- The Washington Times - Monday, September 18, 2017

Former President Obama’s presence among Wall Street executives once derided as “fat cats” now nets him roughly $400,000 on the industry’s speaking circuit.

A source close to a Northern Trust Corp. speech last month told Bloomberg News on Monday that Mr. Obama was compensated close to $400,000 for his services. Additional sources said that he recently addressed members of the Carlyle Group LP and will receive a similar six-figure paycheck as the keynote speaker at a health-care conference for investment bank Cantor Fitzgerald LP.

“He was the president of the entire United States — financial services are under that umbrella,” ex-UBS Group AG executive Robert Wolf (and Obama Foundation board member) told Bloomberg. “He doesn’t look at Wall Street like, ‘Oh, these are individuals who don’t want the best for the country.’ He doesn’t stereotype.”

Mr. Obama’s comments about Wall Street in 2009, however, painted executives in a different light.

“I did not run for office to be helping out a bunch of fat cat bankers on Wall Street,” Mr.

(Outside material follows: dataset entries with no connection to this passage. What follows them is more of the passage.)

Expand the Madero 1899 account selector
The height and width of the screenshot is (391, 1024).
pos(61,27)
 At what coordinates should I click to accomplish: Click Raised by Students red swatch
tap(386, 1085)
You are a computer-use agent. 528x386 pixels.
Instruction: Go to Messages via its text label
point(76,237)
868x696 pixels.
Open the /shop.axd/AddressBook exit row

Obama told CBS’ “60 Minutes” in December 2009.

The former president was talking about requirements for banks to benefit from the Troubled Asset Relief Program (TARP).

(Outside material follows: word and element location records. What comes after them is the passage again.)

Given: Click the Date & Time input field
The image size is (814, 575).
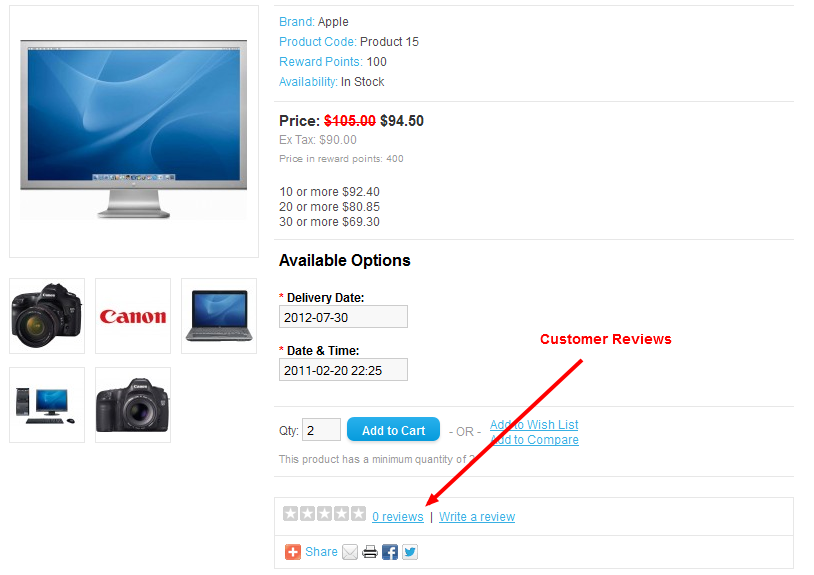Looking at the screenshot, I should click(x=343, y=370).
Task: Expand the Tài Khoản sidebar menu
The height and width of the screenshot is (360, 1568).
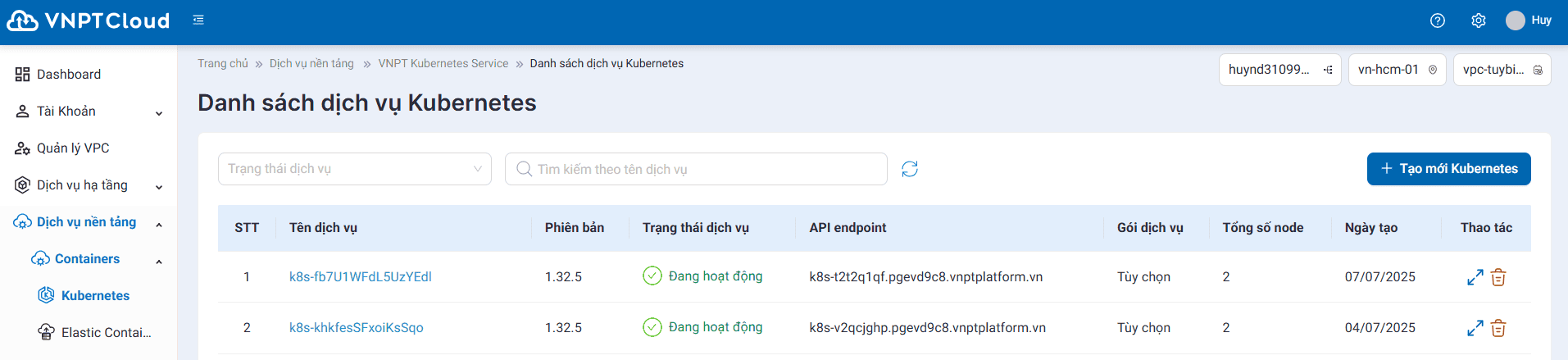Action: (x=89, y=112)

“What’s really frustrating me right now is that you’ve got these same banks who benefited from taxpayer assistance who are fighting tooth and nail with their lobbyists up on Capitol Hill, fighting against financial regulatory control,” he said at the time.

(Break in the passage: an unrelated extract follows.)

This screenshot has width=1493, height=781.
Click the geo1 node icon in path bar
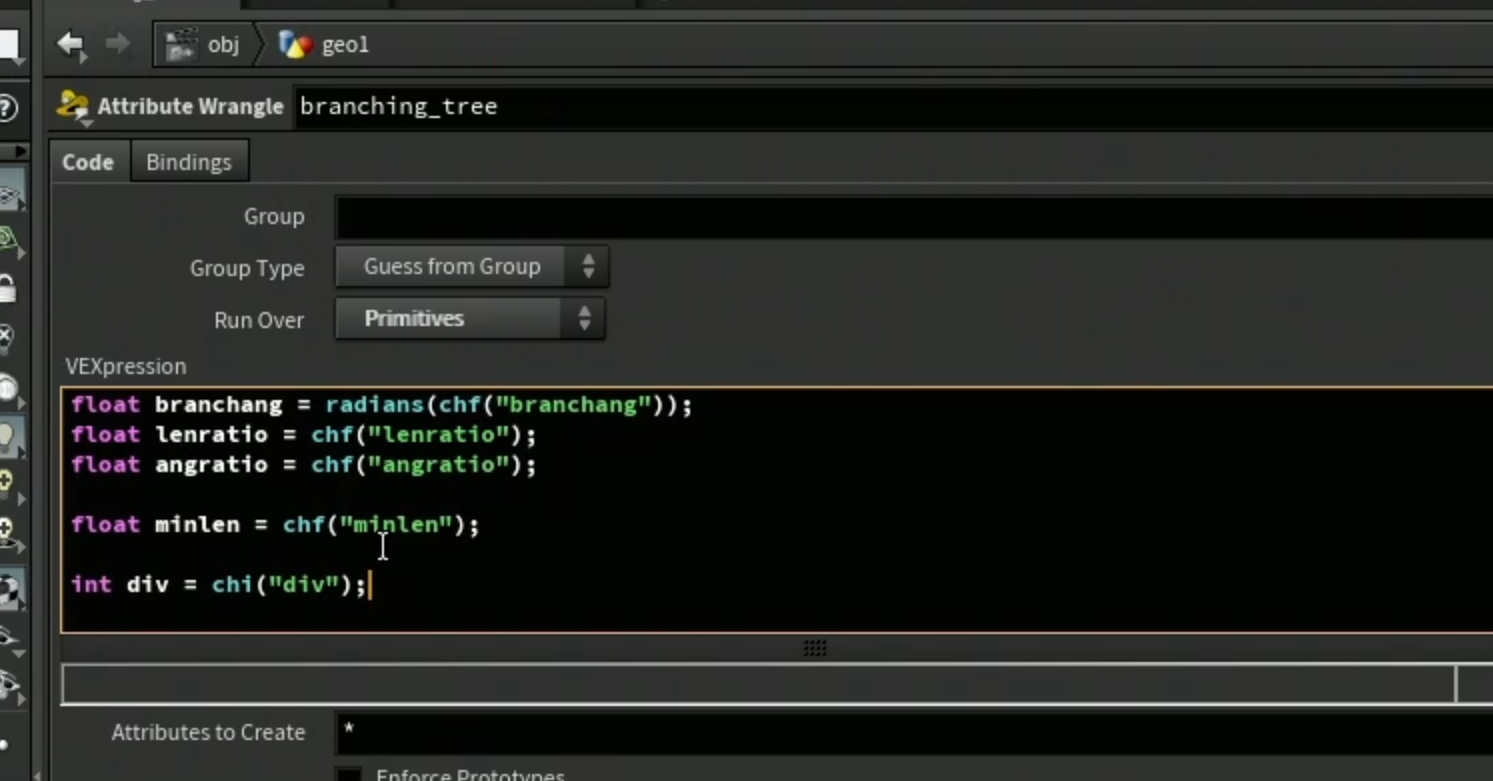295,44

Kevin Lewis, a spokesman for the former president, defended his boss’ speaking fees by noting how they “allowed President Obama to contribute $2 million to Chicago programs offering job training and employment opportunities to low-income youth,” Bloomberg reported.

Cantor, the newspaper noted, is no longer considered an industry giant since S&P Global Ratings announced “that the New York-based firm’s debt grades could be cut to junk.”

The group “lost more than 600 people in the Sept. 11 attacks,” Bloomberg reported.